----- PASSAGE SOURCE -----

Signé à Ottawa, Canada, ce 3e jour de mai 2010.

 

 

 

« Robert J. Hogan »

Juge Hogan


 

 

Référence : 2010 CCI 234

Date : 20100503

Dossier : 2009-2986(IT)I

ENTRE :

SYLVIE GRENIER,

appelante,

et

 

SA MAJESTÉ LA REINE,

intimée.

 

 

MOTIFS DU JUGEMENT

 

Le juge Hogan

 

INTRODUCTION

 

[1]              L’appelante interjette appel de la nouvelle détermination faite par le ministre du Revenu national (le « ministre ») selon laquelle, pour la période de juillet à novembre 2008, elle n’était pas le « particulier admissible » au sens de l’article 122.6 de la Loi de l’impôt sur le revenu (la « LIR ») et, par conséquent, elle n’avait pas droit à la prestation fiscale canadienne pour enfants (la « PFCE ») à l’égard de son enfant P., car l’enfant P. ne résidait pas avec l’appelante pendant la période en litige.

 

[2]              Patricia Couture a fait une demande de PFCE relativement à l’enfant P. pour la période de juin à novembre 2008. Après examen, cette demande a également été refusée. Les deux appels ont été entendus sur preuve commune.

----- DONNÉES ENREGISTRÉES -----

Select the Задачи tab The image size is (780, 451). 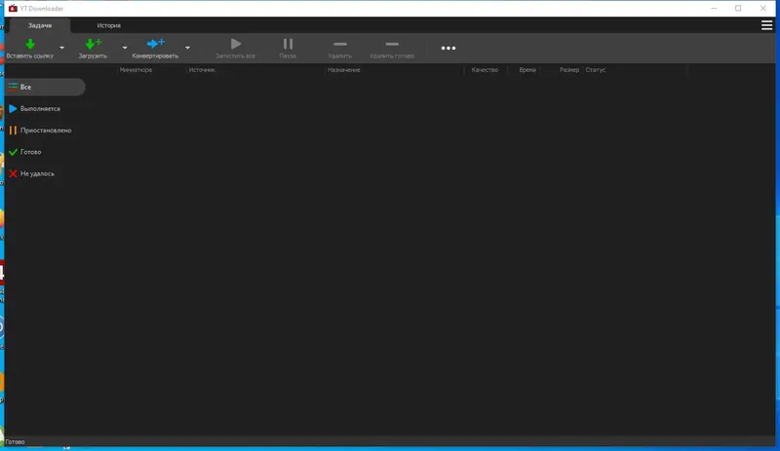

-----
----- DONNÉES ENREGISTRÉES -----

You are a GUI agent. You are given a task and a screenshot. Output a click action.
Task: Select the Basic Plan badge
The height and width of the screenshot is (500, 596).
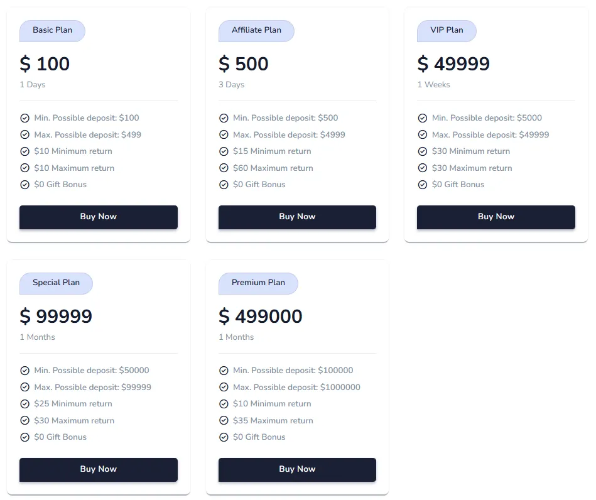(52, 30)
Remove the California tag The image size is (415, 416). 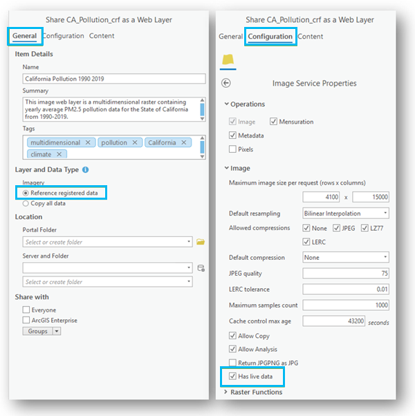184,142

-----

ÉNONCÉ DE TÂCHE
Extrayez le passage source dans son intégralité, mot pour mot, sans aucune modification. Le matériel ci-dessus est sans rapport avec le passage source.

RÉSULTAT ATTENDU
Signé à Ottawa, Canada, ce 3e jour de mai 2010.

 

 

 

« Robert J. Hogan »

Juge Hogan


 

 

Référence : 2010 CCI 234

Date : 20100503

Dossier : 2009-2986(IT)I

ENTRE :

SYLVIE GRENIER,

appelante,

et

 

SA MAJESTÉ LA REINE,

intimée.

 

 

MOTIFS DU JUGEMENT

 

Le juge Hogan

 

INTRODUCTION

 

[1]              L’appelante interjette appel de la nouvelle détermination faite par le ministre du Revenu national (le « ministre ») selon laquelle, pour la période de juillet à novembre 2008, elle n’était pas le « particulier admissible » au sens de l’article 122.6 de la Loi de l’impôt sur le revenu (la « LIR ») et, par conséquent, elle n’avait pas droit à la prestation fiscale canadienne pour enfants (la « PFCE ») à l’égard de son enfant P., car l’enfant P. ne résidait pas avec l’appelante pendant la période en litige.

 

[2]              Patricia Couture a fait une demande de PFCE relativement à l’enfant P. pour la période de juin à novembre 2008. Après examen, cette demande a également été refusée. Les deux appels ont été entendus sur preuve commune.